### RAW DATA:
***
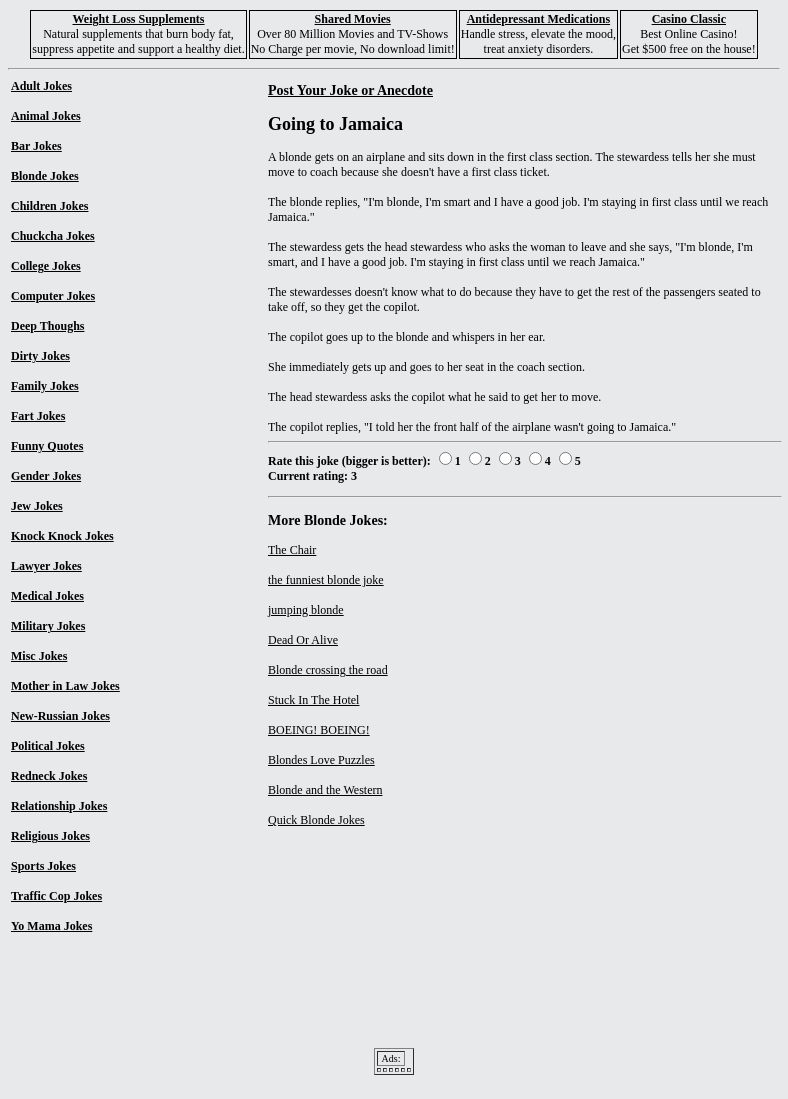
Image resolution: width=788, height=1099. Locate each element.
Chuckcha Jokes (53, 236)
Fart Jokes (38, 416)
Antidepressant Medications (538, 19)
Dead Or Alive (303, 640)
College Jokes (46, 266)
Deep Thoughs (47, 326)
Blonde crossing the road (328, 670)
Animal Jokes (46, 116)
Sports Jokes (43, 866)
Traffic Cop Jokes (56, 896)
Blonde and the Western (325, 790)
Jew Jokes (37, 506)
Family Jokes (45, 386)
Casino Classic (689, 19)
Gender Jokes (46, 476)
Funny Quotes (47, 446)
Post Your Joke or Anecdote (350, 90)
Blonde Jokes (45, 176)
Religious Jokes (50, 836)
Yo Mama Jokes (51, 926)
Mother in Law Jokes (65, 686)
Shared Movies (353, 19)
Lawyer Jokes (46, 566)
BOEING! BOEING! (319, 730)
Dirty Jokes (40, 356)
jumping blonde (306, 610)
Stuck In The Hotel (313, 700)
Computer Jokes (53, 296)
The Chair (292, 550)
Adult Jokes (41, 86)
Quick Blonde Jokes (316, 820)
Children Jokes (49, 206)
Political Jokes (48, 746)
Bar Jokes (36, 146)
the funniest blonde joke (326, 580)
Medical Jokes (47, 596)
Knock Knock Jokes (62, 536)
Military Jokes (48, 626)
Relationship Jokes (59, 806)
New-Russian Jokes (60, 716)
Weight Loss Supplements (138, 19)
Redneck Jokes (49, 776)
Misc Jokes (39, 656)
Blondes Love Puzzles (321, 760)
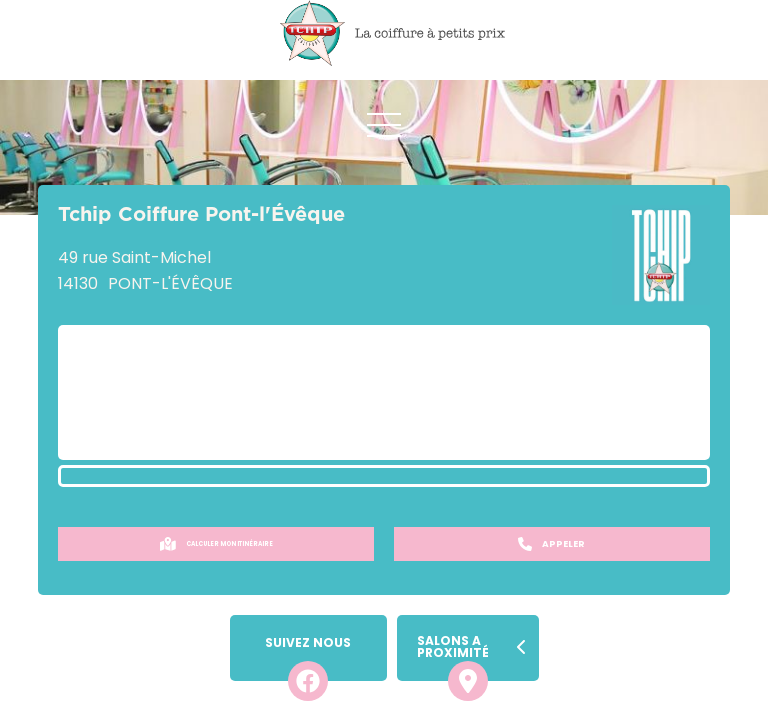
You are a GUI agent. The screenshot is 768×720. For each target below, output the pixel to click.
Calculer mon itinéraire (216, 544)
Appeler (551, 544)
***
### WORK TO COMPLETE:
Can you reproduce all of the material above with every "Jokes" swapped for "Gags" and nothing else altered? Leave out the pictures.

### RESPONSE:
Image resolution: width=788, height=1099. Locate each element.
Chuckcha Gags (53, 236)
Fart Gags (38, 416)
Antidepressant Medications (538, 19)
Dead Or Alive (303, 640)
College Gags (46, 266)
Deep Thoughs (47, 326)
Blonde crossing the road (328, 670)
Animal Gags (46, 116)
Sports Gags (43, 866)
Traffic Cop Gags (56, 896)
Blonde and the Western (325, 790)
Jew Gags (37, 506)
Family Gags (45, 386)
Casino Classic (689, 19)
Gender Gags (46, 476)
Funny Quotes (47, 446)
Post Your Joke or Anecdote (350, 90)
Blonde Gags (45, 176)
Religious Gags (50, 836)
Yo Mama Gags (51, 926)
Mother in Law Gags (65, 686)
Shared Movies (353, 19)
Lawyer Gags (46, 566)
BOEING! BOEING! (319, 730)
Dirty Gags (40, 356)
jumping blonde (306, 610)
Stuck In The Hotel (313, 700)
Computer Gags (53, 296)
The Chair (292, 550)
Adult Gags (41, 86)
Quick Blonde Gags (316, 820)
Children Gags (49, 206)
Political Gags (48, 746)
Bar Gags (36, 146)
the funniest blonde joke (326, 580)
Medical Gags (47, 596)
Knock Knock Gags (62, 536)
Military Gags (48, 626)
Relationship Gags (59, 806)
New-Russian Gags (60, 716)
Weight Loss Supplements (138, 19)
Redneck Gags (49, 776)
Misc Gags (39, 656)
Blondes Love Puzzles (321, 760)
You are a GUI agent. The screenshot is 768×720. For each target below, output the pixel to click.
Calculer mon itinéraire (216, 544)
Appeler (551, 544)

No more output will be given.